SIDE EFFECTS OF BLOOD PRESSURE MEDICINES

Most blood pressure medicines are easy to take, but all medicines have side effects. Most of these are mild and may go away over time.

Some common side effects of high blood pressure medicines include:

  • Cough
  • Diarrhea or constipation
  • Dizziness or lightheadedness
  • Erection problems
  • Feeling nervous
  • Feeling tired, weak, drowsy, or a lack of energy
  • Headache
  • Nausea or vomiting
  • Skin rash
  • Weight loss or gain without trying

Tell your provider as soon as possible if you have side effects or the side effects are causing you problems. Most of the time, making changes to the dose of medicine or when you take it can help reduce side effects.

Never change the dose or stop taking a medicine on your own. Always talk to your provider first.

OTHER TIPS

Taking more than one medicine may change how your body absorbs or uses a drug. Vitamins or supplements, different foods, or alcohol may also change how a drug acts in your body.

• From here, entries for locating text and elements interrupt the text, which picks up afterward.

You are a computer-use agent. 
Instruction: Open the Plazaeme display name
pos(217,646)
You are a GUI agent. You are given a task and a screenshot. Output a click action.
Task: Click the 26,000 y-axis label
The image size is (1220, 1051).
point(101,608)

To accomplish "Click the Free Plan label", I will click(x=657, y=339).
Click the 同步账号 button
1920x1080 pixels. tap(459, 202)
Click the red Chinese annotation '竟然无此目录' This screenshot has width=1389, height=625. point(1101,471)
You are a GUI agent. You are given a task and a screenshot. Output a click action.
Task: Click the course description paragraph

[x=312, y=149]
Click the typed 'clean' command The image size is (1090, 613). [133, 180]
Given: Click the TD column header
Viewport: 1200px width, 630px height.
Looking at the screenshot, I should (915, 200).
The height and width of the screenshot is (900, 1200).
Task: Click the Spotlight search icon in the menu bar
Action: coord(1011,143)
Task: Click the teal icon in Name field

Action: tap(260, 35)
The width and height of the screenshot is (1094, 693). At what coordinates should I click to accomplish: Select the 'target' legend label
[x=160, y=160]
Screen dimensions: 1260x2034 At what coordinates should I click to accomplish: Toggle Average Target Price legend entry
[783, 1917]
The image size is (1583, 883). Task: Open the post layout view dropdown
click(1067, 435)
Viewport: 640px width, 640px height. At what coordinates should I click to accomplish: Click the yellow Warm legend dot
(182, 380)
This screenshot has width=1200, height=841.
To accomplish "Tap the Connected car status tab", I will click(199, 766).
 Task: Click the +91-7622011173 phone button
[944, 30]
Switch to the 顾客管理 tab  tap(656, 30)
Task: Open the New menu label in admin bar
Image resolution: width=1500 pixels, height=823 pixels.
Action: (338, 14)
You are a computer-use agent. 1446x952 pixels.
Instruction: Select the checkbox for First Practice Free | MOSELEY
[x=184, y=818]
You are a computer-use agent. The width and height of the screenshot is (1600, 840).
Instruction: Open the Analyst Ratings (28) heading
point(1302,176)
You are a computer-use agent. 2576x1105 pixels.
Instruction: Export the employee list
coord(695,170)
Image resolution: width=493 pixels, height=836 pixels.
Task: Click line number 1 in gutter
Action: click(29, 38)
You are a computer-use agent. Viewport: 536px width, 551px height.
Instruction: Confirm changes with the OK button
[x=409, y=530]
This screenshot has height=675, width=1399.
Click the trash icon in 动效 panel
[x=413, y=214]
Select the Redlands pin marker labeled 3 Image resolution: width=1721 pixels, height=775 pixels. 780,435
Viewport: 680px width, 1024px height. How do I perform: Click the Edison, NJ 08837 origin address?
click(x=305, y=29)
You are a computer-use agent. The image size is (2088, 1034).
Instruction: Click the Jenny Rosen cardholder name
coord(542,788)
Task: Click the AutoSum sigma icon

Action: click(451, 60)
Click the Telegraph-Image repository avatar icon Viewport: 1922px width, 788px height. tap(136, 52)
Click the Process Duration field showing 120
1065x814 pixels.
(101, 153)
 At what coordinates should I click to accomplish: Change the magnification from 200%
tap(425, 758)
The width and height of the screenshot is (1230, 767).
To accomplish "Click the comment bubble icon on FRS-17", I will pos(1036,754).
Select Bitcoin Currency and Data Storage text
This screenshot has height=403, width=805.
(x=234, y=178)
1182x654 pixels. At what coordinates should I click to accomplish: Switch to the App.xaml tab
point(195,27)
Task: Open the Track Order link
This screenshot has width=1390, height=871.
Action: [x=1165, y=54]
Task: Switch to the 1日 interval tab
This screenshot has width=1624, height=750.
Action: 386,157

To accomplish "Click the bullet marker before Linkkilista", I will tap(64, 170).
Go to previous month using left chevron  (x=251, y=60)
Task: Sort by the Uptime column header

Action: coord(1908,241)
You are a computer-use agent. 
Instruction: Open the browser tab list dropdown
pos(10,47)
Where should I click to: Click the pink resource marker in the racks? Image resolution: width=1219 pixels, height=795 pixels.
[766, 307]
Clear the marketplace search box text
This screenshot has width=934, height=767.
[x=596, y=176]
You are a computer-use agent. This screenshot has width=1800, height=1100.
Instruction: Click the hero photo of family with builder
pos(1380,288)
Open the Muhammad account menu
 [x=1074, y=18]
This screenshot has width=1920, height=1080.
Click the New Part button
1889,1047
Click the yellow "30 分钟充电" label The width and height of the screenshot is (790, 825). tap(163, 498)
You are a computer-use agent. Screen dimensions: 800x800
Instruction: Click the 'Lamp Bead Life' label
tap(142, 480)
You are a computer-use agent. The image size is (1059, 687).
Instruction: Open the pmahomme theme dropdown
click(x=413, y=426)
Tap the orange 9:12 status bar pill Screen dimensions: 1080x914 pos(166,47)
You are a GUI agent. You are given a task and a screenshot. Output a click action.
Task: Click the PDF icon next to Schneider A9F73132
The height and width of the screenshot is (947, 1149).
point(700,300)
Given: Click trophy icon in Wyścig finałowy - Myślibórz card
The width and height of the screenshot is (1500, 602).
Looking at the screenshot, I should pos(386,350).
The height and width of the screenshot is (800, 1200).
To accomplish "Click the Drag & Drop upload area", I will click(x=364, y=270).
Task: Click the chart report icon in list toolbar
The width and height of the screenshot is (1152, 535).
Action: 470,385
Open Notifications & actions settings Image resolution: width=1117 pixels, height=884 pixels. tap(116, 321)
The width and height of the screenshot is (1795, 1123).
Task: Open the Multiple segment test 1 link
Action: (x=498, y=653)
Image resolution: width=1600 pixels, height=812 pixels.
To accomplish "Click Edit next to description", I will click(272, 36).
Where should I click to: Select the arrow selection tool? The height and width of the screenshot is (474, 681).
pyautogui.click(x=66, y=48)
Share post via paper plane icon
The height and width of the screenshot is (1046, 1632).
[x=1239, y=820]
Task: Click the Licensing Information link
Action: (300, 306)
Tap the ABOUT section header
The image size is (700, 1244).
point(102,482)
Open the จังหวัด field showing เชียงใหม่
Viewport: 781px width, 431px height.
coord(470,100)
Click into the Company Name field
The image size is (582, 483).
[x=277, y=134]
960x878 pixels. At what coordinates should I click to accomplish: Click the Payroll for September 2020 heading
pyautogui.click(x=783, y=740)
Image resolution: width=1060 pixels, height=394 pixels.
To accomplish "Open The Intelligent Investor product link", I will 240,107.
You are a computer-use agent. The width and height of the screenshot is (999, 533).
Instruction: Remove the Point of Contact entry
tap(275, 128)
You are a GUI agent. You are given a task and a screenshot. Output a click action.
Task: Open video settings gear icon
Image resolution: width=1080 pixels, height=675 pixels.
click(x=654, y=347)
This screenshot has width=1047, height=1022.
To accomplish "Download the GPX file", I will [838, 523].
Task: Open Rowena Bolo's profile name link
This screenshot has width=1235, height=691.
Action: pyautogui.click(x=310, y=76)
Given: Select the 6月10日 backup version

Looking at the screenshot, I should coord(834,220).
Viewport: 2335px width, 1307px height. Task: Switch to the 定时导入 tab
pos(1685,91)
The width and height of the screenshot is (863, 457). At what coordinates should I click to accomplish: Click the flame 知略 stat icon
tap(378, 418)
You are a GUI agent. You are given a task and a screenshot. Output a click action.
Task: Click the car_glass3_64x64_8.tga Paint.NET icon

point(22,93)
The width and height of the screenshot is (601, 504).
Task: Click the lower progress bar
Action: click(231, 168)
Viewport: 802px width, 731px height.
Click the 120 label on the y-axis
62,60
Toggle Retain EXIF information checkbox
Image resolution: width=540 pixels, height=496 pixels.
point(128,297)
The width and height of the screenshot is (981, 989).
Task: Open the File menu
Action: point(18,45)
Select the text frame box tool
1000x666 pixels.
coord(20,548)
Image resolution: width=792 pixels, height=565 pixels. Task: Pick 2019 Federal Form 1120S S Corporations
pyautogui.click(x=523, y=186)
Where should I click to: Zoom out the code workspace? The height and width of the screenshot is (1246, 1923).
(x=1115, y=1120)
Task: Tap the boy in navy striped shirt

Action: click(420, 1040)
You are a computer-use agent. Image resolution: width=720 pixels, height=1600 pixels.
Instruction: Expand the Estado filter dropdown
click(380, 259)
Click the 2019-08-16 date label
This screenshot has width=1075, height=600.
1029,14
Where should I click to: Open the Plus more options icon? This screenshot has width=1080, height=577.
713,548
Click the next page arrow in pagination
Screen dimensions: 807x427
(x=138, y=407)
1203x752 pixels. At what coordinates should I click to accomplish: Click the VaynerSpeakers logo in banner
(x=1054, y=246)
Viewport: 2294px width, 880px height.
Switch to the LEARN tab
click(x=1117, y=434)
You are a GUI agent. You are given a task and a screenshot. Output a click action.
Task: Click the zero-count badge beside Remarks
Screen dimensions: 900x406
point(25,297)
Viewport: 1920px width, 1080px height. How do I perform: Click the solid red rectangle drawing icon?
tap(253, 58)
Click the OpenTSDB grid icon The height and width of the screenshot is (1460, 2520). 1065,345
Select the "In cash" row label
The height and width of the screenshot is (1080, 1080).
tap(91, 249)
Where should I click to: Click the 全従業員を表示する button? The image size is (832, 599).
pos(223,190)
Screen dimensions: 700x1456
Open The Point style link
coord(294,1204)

Always ask your provider whether you need to avoid any foods, drinks, vitamins or supplements, or any other medicines while you are taking blood pressure medicine.

References

James PA, Oparil S, Carter BL, et al. 2014 evidence-based guideline for the management of high blood pressure in adults: report from the panel members appointed to the Eighth Joint National Committee (JNC 8). JAMA. 2014;311(5):507-520. PMID: 24352797 www.ncbi.nlm.nih.gov/pubmed/24352797.

Victor RG. Arterial hypertension. In: Goldman L, Schafer AI, eds. Goldman-Cecil Medicine. 25th ed. Philadelphia, PA: Elsevier Saunders; 2016:chap 67.

Victor RG, Libby P. Systemic hypertension: management. In: Zipes DP, Libby P, Bonow RO, Mann DL, Tomaselli GF, Braunwald E, eds. Braunwald's Heart Disease: A Textbook of Cardiovascular Medicine11th ed. Philadelphia, PA: Elsevier Saunders; 2019:chap 46.

Whelton PK, Carey RM, Aronow WS, et al. 2017 ACC/AHA/AAPA/ABC/ACPM/AGS/APhA/ASH/ASPC/NMA/PCNA guideline for the prevention, detection, evaluation, and management of high blood pressure in adults: a report of the American College of Cardiology/American Heart Association Task Force on Clinical Practice Guidelines. J Am Coll Cardiol. 2018;71(19):e127-e248. PMID: 29146535 www.ncbi.nlm.nih.gov/pubmed/29146535.